Activity — Across the listing below, count the lines holding "screenshot". State the number and nothing more.

Data for this task —
*-*-*

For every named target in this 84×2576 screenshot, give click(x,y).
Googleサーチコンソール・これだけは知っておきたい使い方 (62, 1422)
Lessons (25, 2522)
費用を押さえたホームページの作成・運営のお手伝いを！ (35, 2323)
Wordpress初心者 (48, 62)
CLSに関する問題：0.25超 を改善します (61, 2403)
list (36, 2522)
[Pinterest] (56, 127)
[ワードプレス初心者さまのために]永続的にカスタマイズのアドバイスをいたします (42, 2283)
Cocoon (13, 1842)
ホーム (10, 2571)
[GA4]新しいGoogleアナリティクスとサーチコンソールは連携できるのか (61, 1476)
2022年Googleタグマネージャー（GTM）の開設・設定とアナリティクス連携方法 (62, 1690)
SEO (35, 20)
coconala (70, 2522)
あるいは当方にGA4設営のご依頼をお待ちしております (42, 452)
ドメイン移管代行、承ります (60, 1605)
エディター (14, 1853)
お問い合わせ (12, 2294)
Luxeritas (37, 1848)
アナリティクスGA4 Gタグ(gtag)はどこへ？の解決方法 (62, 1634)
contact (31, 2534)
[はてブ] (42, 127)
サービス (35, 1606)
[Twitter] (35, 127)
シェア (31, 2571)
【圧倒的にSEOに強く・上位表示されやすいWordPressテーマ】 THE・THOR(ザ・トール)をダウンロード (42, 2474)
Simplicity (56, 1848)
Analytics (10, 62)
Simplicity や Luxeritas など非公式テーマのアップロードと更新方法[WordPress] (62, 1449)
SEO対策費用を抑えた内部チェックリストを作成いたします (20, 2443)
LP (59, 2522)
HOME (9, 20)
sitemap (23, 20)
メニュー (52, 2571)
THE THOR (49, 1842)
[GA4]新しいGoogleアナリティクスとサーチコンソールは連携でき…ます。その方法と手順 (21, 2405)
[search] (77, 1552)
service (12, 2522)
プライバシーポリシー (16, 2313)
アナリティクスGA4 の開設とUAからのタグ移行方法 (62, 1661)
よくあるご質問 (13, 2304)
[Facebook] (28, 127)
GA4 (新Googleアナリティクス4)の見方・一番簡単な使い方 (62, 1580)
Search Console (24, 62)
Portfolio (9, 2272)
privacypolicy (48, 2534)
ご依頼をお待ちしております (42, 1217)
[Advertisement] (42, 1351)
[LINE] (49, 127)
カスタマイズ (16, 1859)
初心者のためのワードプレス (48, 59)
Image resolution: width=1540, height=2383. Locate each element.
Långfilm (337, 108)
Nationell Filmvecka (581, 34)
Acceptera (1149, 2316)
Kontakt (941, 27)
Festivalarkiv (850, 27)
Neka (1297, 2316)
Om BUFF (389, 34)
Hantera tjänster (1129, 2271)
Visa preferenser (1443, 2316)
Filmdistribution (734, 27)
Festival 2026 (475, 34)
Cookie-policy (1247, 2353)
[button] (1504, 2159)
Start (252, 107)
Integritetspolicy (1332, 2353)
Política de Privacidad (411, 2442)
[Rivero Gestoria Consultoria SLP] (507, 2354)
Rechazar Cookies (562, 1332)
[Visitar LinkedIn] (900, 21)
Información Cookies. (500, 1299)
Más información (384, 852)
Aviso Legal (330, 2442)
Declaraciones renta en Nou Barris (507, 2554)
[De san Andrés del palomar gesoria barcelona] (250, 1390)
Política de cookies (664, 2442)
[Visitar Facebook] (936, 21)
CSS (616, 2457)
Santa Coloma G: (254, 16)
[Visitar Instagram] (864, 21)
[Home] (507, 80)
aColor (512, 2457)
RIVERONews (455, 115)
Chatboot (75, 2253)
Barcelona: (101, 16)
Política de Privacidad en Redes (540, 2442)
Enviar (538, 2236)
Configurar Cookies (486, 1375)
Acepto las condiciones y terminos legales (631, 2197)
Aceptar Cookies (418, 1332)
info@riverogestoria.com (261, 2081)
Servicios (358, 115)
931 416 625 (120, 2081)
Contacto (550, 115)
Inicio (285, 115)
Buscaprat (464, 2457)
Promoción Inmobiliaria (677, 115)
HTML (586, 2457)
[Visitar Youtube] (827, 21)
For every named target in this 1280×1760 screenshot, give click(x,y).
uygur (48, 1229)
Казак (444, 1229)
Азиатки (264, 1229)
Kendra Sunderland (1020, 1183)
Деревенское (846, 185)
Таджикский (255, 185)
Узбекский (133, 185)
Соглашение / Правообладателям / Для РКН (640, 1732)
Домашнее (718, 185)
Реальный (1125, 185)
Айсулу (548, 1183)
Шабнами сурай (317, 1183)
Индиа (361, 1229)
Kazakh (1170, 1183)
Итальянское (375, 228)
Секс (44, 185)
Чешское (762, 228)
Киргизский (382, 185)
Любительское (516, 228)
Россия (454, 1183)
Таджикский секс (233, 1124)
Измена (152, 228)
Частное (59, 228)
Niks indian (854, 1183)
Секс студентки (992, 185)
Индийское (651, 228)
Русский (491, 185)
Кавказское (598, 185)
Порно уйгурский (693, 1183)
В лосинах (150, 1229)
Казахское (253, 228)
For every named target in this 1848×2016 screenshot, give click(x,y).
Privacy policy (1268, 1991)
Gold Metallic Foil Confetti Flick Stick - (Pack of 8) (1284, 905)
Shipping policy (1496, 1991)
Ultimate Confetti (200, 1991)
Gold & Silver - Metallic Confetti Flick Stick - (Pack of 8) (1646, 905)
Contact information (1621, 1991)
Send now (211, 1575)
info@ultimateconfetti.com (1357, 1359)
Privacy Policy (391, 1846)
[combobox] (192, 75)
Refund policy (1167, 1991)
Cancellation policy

*-*-*

Task output — 3